Photo / Takashi Seida
Photo / Takashi Seida

She laughs again as I ask how she felt in herself, physically and mentally, taking on Billie’s hard-living ways.

“Oh, to be honest with you I don’t know. It’s very weird. It sounds so crazy, I guess, but I don’t. I really, really, really don’t.”

Instead, it was Billie incarnate living like that, as she attempts to explain.

“If I were to go and smoke a cigarette right now the place it relaxes me into doesn’t feel like me or a ‘me’ that’s familiar. The reason it’s familiar is because it feels like Billie. So I don’t know how I felt. I felt like I was Billie. I don’t want to sound crazy or pretentious. I just don’t know.”

Then she says, “I don’t know Andra or myself in that space. I felt like Billie. I can describe the feelings; like a loose cannon. Paranoid. Trying to express things to people but then just letting s*** loose.”

Then a strange thing happens. As she speaks Andra begins disappearing, as her own memories and events that happened to Billie begin to mash together into one merged recollection. I’m entirely convinced she doesn’t realise it’s happening.

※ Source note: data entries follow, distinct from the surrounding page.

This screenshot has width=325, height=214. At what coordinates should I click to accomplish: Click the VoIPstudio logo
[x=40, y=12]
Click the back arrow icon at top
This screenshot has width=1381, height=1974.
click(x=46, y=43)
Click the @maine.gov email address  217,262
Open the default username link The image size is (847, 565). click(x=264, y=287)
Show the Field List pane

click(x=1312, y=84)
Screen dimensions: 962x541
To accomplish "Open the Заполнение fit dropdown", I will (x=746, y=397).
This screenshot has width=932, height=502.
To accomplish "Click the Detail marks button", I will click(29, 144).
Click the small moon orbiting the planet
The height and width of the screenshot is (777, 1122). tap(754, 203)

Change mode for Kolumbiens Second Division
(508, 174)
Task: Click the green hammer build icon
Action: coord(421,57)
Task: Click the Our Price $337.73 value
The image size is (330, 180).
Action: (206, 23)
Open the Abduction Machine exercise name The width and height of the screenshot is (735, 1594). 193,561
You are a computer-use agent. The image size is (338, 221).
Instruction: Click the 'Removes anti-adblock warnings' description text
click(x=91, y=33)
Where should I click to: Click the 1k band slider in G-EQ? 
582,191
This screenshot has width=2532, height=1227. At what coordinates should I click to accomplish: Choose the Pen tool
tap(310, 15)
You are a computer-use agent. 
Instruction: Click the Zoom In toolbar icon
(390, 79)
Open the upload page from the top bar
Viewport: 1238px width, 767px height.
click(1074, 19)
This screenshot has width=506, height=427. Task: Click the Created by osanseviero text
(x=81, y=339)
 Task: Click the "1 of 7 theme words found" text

And it leaves me with the uncanny feeling of not being entirely sure of who I’m talking to.

"I just want to get away from the pressures of singing this or doing this or even shooting this movie," she says, referencing Strange Fruit, the powerful anti-lynching, protest song that was one of Billie's biggest hits but also the one that led the US Government to relentlessly and unjustly, unlawfully, and underhandedly persecute her after she refused to stop singing it in the face of their strong intimidation tactics.

She continues.

Photo / Takashi Seida
Photo / Takashi Seida

“Shooting the movie along with the police coming after me, along with the Government coming down on me, along with my lovers, along with my feelings shifting and changing toward people in and out . . . it all converged. I just thought, ‘damn I just want to alleviate this s*** a little bit.’”

If it sounds like a schizophrenic existence, well, you’re not wrong.

“It was to be honest,” she says quietly. “And the predominant character was Billie because I kept losing. And losing myself.”

“F***!” she exclaims suddenly, as if asserting herself. Then she laughs it off saying, “that sounds weird”.It’s clear that portraying the brilliant, troubled, passionate, supremely talented, traumatised singer has changed Andra’s life in ways far more profound than career opportunities and award ceremonies.

“People kept telling me, ‘okay, now you go back to you,’ and that would scare me because I didn’t know who I was,” she says. “I’m still working it out. I still don’t really know who I am but I have a peace about it, like, ‘okay I’m supposed to be different.’ I didn’t expect to be permanently transformed but I could feel it transforming me while I was in it. But I didn’t realise I was going to be permanently altered.”

Then, smiling she says, “I don’t have a road back to the old me. Only a ladder, I guess, to the new one.”